Available data Start Marker

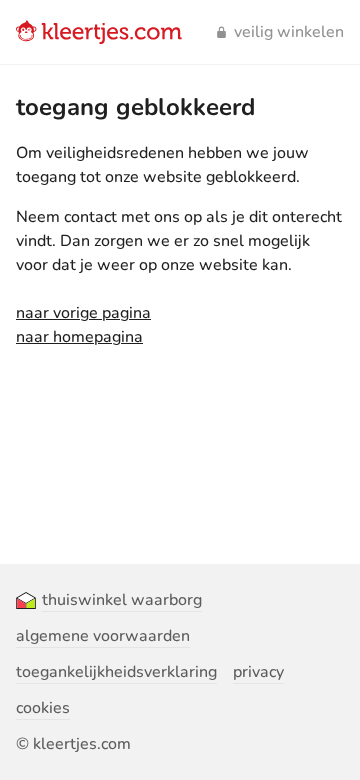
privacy (258, 672)
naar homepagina (79, 337)
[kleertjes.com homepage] (99, 32)
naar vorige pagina (83, 313)
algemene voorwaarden (103, 636)
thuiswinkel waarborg (122, 600)
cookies (43, 708)
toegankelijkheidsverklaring (116, 672)
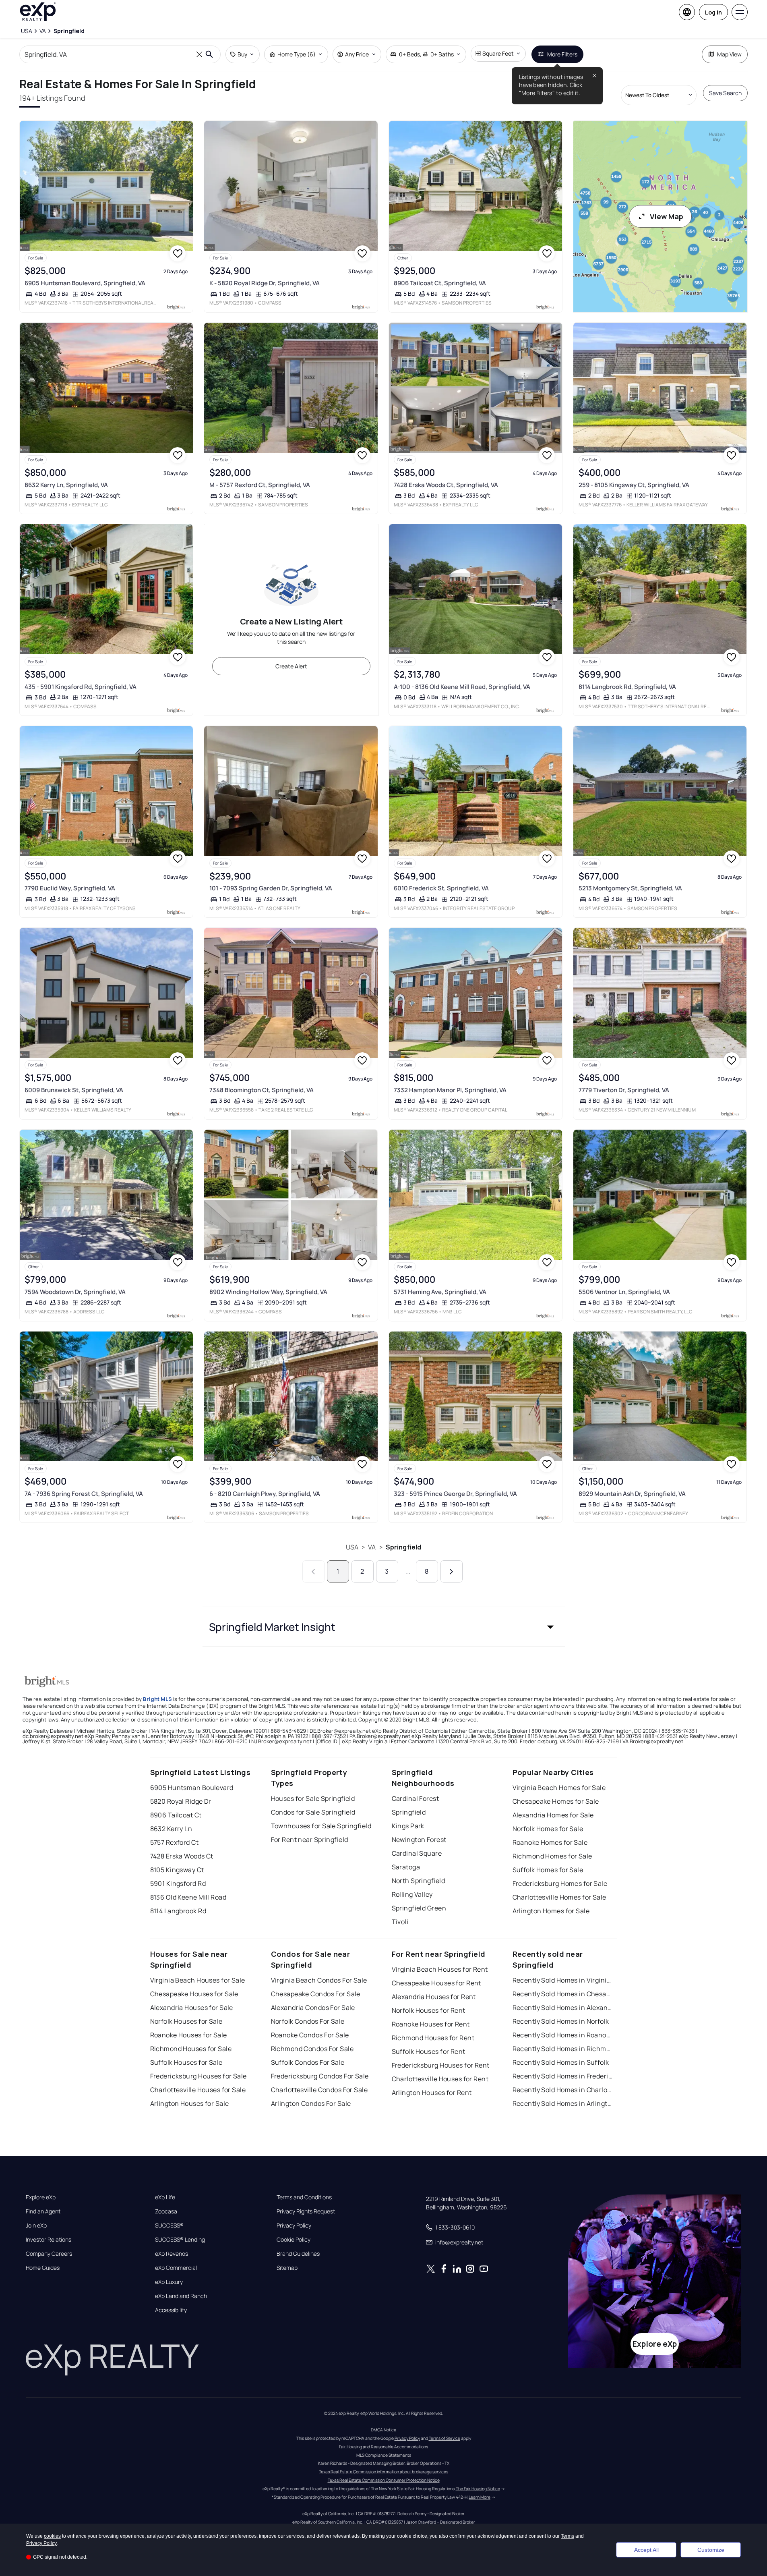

Available data End Marker

All lines above that include the word "naar" should be located and copied.

- _Completed exercise_
naar homepagina (79, 337)
naar vorige pagina (83, 313)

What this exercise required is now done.